• **BRIEF**
What lines in the records below contain the string "apps"? Copy every one.

(Saved entries)

↓

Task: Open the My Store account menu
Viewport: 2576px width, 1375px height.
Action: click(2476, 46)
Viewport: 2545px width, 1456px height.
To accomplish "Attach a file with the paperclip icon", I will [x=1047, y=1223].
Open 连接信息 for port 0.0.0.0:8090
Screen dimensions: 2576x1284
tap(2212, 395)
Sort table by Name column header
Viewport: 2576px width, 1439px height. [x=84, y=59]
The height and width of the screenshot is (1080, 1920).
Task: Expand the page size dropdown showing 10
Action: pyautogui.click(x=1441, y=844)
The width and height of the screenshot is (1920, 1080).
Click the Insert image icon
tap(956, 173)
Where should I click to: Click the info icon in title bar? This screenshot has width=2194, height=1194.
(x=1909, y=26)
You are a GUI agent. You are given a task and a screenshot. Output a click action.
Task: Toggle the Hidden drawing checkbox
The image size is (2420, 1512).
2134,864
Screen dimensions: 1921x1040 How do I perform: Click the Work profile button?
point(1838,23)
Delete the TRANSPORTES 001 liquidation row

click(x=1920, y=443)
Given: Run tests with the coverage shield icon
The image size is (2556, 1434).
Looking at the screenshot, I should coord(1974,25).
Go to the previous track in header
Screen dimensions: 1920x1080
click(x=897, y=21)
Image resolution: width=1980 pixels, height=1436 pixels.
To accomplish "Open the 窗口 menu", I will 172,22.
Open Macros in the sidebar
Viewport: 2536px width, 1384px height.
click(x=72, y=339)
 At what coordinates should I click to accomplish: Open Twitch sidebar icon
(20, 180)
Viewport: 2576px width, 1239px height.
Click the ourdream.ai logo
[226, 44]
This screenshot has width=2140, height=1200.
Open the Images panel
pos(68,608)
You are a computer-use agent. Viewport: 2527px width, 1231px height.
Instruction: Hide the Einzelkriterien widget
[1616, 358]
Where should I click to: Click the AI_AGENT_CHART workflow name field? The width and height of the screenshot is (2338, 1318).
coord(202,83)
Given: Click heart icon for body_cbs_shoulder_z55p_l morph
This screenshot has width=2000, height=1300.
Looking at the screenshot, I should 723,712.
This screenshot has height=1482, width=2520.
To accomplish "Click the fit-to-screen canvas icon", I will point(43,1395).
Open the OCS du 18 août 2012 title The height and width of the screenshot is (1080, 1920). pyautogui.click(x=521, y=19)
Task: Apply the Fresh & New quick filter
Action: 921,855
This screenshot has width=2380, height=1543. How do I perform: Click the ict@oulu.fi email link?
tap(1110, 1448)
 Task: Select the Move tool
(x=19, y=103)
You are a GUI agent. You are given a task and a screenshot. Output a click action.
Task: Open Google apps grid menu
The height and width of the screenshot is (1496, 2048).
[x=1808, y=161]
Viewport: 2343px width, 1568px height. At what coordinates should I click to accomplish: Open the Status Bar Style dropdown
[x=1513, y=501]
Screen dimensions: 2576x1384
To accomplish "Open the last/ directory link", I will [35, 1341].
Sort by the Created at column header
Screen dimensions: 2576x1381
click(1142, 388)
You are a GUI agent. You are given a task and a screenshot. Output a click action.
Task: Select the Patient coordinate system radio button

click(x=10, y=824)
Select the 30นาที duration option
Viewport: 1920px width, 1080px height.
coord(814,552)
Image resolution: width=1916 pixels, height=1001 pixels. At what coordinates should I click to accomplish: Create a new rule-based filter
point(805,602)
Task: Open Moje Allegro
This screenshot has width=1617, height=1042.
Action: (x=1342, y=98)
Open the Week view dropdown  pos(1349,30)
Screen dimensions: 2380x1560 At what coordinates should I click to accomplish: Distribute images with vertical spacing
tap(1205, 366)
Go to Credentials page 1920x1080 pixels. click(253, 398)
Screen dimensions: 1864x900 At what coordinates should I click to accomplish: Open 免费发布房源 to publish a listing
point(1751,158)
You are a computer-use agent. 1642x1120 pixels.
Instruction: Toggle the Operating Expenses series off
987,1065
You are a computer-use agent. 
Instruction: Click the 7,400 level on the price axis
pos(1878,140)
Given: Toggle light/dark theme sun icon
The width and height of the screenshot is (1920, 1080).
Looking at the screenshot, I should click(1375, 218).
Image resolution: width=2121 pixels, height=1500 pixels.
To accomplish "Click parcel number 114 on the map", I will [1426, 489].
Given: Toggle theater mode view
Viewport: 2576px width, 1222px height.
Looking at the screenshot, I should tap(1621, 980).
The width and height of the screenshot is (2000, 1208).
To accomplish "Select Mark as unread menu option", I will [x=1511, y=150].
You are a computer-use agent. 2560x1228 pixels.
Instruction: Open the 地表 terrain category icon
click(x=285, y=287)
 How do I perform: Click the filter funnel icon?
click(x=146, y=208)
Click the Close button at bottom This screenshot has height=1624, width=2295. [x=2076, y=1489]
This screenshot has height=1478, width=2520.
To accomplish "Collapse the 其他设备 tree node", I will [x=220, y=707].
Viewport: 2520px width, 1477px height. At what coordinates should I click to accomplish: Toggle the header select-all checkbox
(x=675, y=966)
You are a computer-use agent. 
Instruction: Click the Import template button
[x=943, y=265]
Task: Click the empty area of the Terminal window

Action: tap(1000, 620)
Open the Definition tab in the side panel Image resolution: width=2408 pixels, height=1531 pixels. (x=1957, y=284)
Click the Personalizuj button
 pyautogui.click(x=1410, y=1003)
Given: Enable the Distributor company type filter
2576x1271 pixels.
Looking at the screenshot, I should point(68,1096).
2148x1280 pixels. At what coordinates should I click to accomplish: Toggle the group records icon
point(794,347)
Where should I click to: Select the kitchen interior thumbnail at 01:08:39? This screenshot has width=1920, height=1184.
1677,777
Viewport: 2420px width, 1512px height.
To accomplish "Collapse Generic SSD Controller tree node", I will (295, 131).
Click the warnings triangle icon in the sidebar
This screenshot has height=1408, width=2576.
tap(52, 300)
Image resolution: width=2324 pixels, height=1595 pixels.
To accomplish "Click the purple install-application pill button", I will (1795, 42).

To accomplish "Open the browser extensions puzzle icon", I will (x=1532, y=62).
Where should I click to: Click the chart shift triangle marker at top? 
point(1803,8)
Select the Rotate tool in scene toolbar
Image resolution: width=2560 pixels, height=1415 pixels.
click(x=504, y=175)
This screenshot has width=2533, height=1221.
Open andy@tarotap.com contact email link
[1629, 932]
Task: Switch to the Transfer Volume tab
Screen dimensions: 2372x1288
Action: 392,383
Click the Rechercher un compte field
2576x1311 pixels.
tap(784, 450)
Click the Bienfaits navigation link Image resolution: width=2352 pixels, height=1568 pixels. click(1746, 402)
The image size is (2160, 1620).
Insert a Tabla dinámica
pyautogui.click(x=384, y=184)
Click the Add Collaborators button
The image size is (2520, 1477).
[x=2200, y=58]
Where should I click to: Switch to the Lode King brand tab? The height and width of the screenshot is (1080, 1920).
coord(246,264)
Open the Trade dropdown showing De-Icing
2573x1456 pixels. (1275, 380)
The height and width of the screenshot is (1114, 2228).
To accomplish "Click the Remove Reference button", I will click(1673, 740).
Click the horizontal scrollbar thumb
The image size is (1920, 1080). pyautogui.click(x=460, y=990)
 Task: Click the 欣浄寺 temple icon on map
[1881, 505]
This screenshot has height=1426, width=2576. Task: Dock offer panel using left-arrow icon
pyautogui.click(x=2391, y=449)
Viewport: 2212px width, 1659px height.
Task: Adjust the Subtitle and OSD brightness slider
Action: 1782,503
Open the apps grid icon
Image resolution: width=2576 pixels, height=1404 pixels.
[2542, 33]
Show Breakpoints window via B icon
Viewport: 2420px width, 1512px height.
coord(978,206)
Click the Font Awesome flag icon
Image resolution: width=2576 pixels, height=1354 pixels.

↑

• **WRITTEN ANSWER**
Task: Open Google apps grid menu
Open the apps grid icon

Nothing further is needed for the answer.